Muttering, "I was afraid of that," he brushed by us to the control booth and slammed the door behind him. A half-hour later he came out and again went to the telescope. Glancing through it, he made adjustments and then read them. Dashing back to the table he again scribbled some figures. When he had finished he stood there, his head bowed, staring at them. Then he looked up at our faces and said solemnly, "What I have been fearing in the back of my mind has happened. The tellecarbon no longer responds to mental suggestion. It has taken over control of the ship itself and, judging from our present course, we aren't going to ever get to Mars."

"What do you mean?" Lahoma asked.

"I mean," Jud answered slowly, "that at present we have a velocity great enough to escape from the solar system and that it is increasing every moment. Furthermore, a half-hour of concentration on the tellecarbon has not altered our course in the slightest. Wherever we are headed, it is not any planet in this system!"


The effect of his words cannot be imagined by anyone not in the position we were in. We stood there stunned. Our little, spinning world of iron and steel kept on spinning. Our gravity, which we had become accustomed to, was different in many ways than flat gravity. For example, our floor was curved, yet a dime dropped on it would roll in any direction along the curve just like it was a flat surface. But something near the center tube of the ship was practically weightless. So the center of gravity of our bodies was not the same as its center of mass. This made itself felt in thousands of little things. Heart action, sense of balance, and even in walking.

Picture, if you can, Jud standing several feet from me, his body forming an angle of about thirty degrees with mine, both of our bodies erect, our expressions serious. Picture also Lahoma and Mallory, their bodies at still different angles. Throw in the absolute silence of that moment.
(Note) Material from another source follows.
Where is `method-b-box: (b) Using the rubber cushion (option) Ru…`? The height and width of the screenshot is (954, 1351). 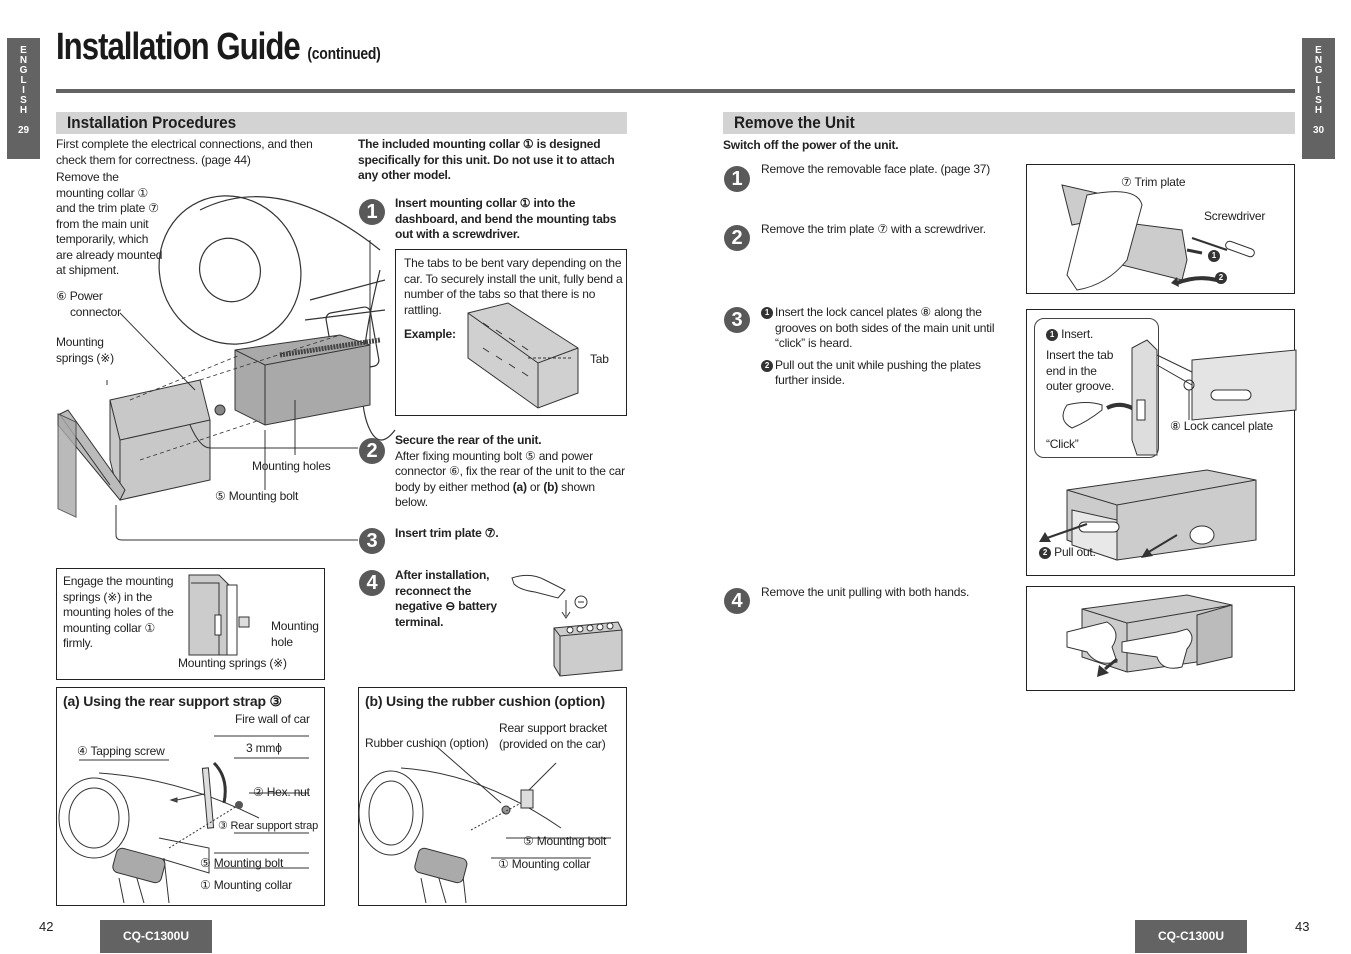
method-b-box: (b) Using the rubber cushion (option) Ru… is located at coordinates (492, 796). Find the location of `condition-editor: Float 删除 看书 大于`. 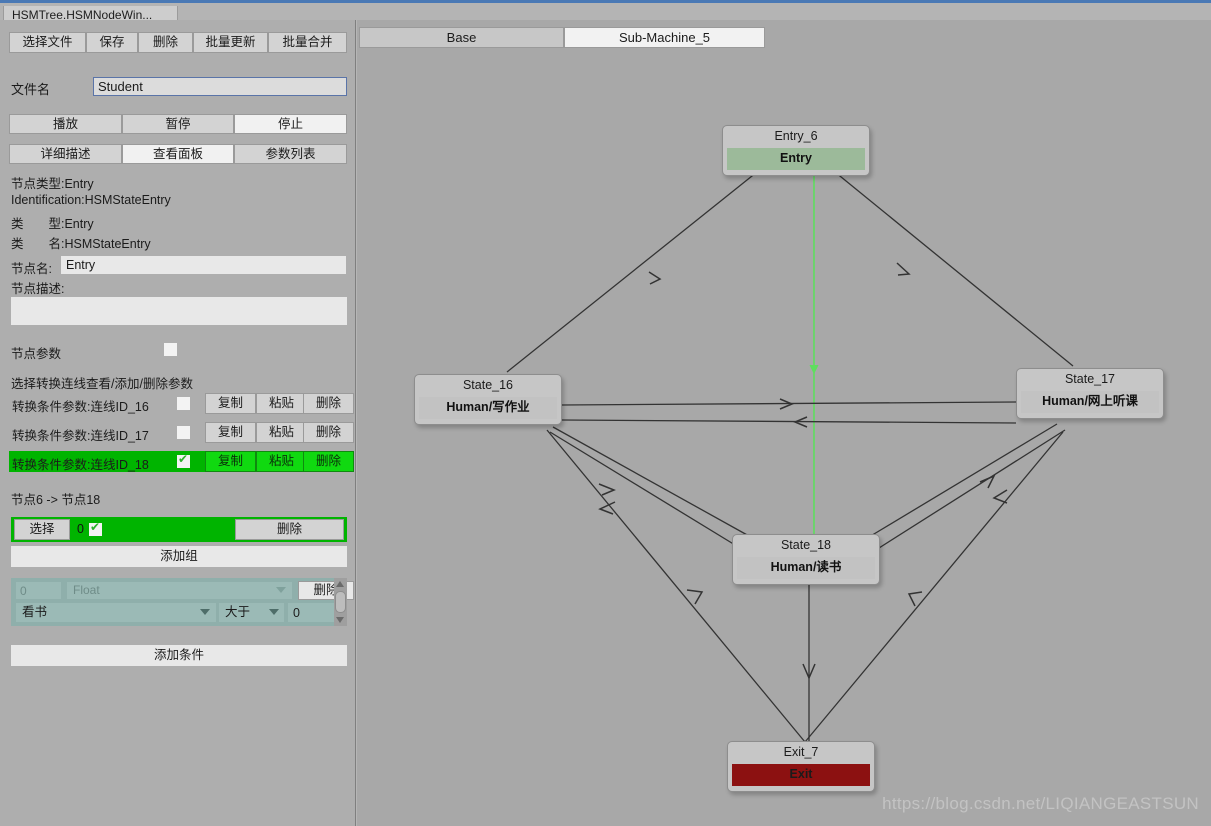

Not a single sound except our breathing, not even a creak from the ship. If there had only been a cricket to chirp, or a snake, or a fly buzzing, to make it seem like good old terra firma—but there was only the interstellar silence and the absolute lack of vibration in the air and the ship. And nearly two months of it, soaked into the marrow of our bones.

I for one would have welcomed a hit against the hull at that moment to take us out of ourselves and make us fight for our existence. Anything except the silent impersonal inexorableness of the lonely universe.

In ten more months our food would be exhausted. In two years our air could no longer be renewed because the chemicals which renewed it would be no good. Our water supply would last forever, with the system of recovery by distillation we had set up. But what is a year's food supply? If we tossed the tellecarbon out into the void and rode free it would be hundreds of years before our ship again entered the solar system in its long ellipse. And if we kept the tellecarbon in the ship, in another week even that hope would be gone. We could never return! UNLESS we could regain control of the tellecarbon.

Lahoma voiced the question that came to all our minds at the same time.

"What could possibly be the cause of the change in the tellecarbon?" And none of us had an answer.